Art History and The Threats to Artwork

Art History Definition

Art history represents one of the ways historians study and appreciate artworks. Those who study art history seek to understand what art meant in the original culture both from the creator and the intended audience. As an academic field, art history views historic artwork as an embodiment of the values, goals, and aspirations of their origin’s culture.  The field involves a wide range of artwork. These include paintings, sculptures, furniture, architectural objects, and many other objects with a decorative aspect. Art history is important as it exposes us to humanity’s past cultures providing rich insights into them. For example, through art, historians can trace the different transitions a particular culture has gone through.

Threats to Artwork

As already mentioned, art history provides human civilization with a way to study its past. Some threats do impact our ability to do this. Today, some of the artworks that played an important role in depicting various past cultures no longer exist. Others do exist but have significantly deteriorated from their original state. The disappearance and deterioration of historic artworks can be attributed to both natural and man-made threats.

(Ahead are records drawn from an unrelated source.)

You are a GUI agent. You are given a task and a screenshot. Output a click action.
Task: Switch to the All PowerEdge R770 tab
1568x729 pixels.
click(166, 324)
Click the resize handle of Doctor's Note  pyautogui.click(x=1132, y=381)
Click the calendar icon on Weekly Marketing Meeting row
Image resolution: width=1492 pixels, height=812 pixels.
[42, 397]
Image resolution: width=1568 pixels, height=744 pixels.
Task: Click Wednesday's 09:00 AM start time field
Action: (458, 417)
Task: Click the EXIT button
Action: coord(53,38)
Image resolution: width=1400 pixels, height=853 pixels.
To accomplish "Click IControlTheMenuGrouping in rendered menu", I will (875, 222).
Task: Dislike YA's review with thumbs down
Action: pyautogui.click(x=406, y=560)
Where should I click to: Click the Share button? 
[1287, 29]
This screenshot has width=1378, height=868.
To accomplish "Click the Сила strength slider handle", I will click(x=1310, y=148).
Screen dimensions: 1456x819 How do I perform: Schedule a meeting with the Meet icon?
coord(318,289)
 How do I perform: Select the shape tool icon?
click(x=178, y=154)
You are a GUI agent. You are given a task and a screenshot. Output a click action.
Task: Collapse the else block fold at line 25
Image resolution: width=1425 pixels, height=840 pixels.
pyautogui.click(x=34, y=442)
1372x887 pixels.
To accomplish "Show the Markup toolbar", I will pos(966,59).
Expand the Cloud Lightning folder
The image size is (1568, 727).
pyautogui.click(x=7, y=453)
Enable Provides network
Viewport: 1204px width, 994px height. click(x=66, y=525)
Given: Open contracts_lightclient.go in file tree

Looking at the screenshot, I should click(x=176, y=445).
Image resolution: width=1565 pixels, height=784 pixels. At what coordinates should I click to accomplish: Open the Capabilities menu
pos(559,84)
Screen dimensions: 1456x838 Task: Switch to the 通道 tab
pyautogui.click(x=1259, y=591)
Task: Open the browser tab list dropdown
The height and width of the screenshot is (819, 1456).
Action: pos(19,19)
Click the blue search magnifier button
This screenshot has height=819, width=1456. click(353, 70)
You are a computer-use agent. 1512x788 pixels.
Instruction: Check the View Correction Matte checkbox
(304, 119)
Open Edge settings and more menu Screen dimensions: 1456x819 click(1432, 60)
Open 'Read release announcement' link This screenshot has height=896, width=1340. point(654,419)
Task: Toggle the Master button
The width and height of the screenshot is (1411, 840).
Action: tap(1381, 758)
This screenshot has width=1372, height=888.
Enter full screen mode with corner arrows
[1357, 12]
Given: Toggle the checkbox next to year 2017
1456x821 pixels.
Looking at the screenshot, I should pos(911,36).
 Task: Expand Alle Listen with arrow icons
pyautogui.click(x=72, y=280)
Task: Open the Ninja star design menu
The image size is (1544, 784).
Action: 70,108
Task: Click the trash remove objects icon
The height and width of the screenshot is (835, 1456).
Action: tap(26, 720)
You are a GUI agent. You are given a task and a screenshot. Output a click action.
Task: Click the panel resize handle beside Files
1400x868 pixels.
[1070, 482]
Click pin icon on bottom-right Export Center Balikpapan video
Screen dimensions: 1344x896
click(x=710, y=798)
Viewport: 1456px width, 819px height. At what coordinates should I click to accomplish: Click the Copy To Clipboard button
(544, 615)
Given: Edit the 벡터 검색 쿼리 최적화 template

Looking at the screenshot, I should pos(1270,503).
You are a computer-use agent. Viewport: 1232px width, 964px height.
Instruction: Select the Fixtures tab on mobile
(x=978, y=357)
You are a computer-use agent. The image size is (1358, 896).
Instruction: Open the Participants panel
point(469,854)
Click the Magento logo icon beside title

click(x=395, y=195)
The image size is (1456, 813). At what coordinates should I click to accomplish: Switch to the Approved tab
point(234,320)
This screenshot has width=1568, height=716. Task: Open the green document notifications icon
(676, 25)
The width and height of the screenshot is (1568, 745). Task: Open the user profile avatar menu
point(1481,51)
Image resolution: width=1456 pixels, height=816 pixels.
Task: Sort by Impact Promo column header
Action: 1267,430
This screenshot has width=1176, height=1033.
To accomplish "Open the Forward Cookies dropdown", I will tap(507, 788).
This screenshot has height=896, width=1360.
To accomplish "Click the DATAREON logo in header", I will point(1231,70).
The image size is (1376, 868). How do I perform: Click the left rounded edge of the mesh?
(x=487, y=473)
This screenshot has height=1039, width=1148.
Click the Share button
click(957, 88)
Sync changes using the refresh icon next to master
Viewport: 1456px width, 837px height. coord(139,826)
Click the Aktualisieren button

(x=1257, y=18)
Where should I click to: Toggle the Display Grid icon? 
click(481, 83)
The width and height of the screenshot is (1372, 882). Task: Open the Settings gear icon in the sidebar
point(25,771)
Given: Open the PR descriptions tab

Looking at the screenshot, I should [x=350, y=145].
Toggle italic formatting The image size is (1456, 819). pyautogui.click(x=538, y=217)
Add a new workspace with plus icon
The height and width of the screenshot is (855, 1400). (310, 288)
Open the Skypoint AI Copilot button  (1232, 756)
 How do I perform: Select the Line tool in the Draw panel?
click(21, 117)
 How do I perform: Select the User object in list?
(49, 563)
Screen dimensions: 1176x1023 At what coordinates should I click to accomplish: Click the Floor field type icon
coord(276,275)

Two of the most common natural threats to artwork are natural disasters and environmental factors. Natural disasters include earthquakes, floods, volcanic eruptions, landslides, and tsunamis. Natural disasters have destroyed a significant portion of historic artwork. For example, in 1755, the Ribeira Palace in Lisbon was destroyed by an earthquake and tsunami. In the process, a huge collection of art was lost. The Lighthouse of Alexandria in Egypt was considered to be the tallest architectural structure of its time and is among the seven wonders of the ancient world. However, the once-great structure fell into ruins after being hit by earthquakes multiple times. On the other hand, environmental factors include sunlight, humidity, and pollution. Photodegradation is the material breakdown of art due to constant exposure to sunlight. Art that has been overexposed to sunlight becomes faded over time, making it hard to analyze. Humidity, on the other hand, causes organic materials to decompose. As a result, historic paintings done on organic materials such as paper have decomposed. Mold grows in high humidity conditions. It is one of the threats that have destroyed architectural artwork.

Apart from the natural threats to the artwork, we also have man-made threats. A good example of a man-made threat is the destruction of the artwork. For example, in 2015, the terrorist organization destroyed the Nimrud historic site in Iraq (Reymond, n.d.). Looting is another man-made threat that threatens art history. Once a historic artifact is taken away from its point of origin, it makes it hard to provide context.  Looting of historic art is not a new concept. The Romans looted historic artwork from Greece to signify their military dominance.  In 2003, the Iraq Museum in Baghdad was burglarized, and an estimated 15,000 items fell into the hands of thieves.

For historians to get the full context of what an artwork meant, it needs to be protected against the threats discussed above. Unfortunately, most artwork has not been protected. This has greatly affected the interpretation procedures. Natural disasters such as earthquakes are also a hindrance to interpretation and analysis as some of the historic artworks are buried under rocks and minerals. Some artworks have been damaged to the extent they offer little to no insight. It is important to ensure that artwork is protected against the above threats so as to ensure it does not lose its true value.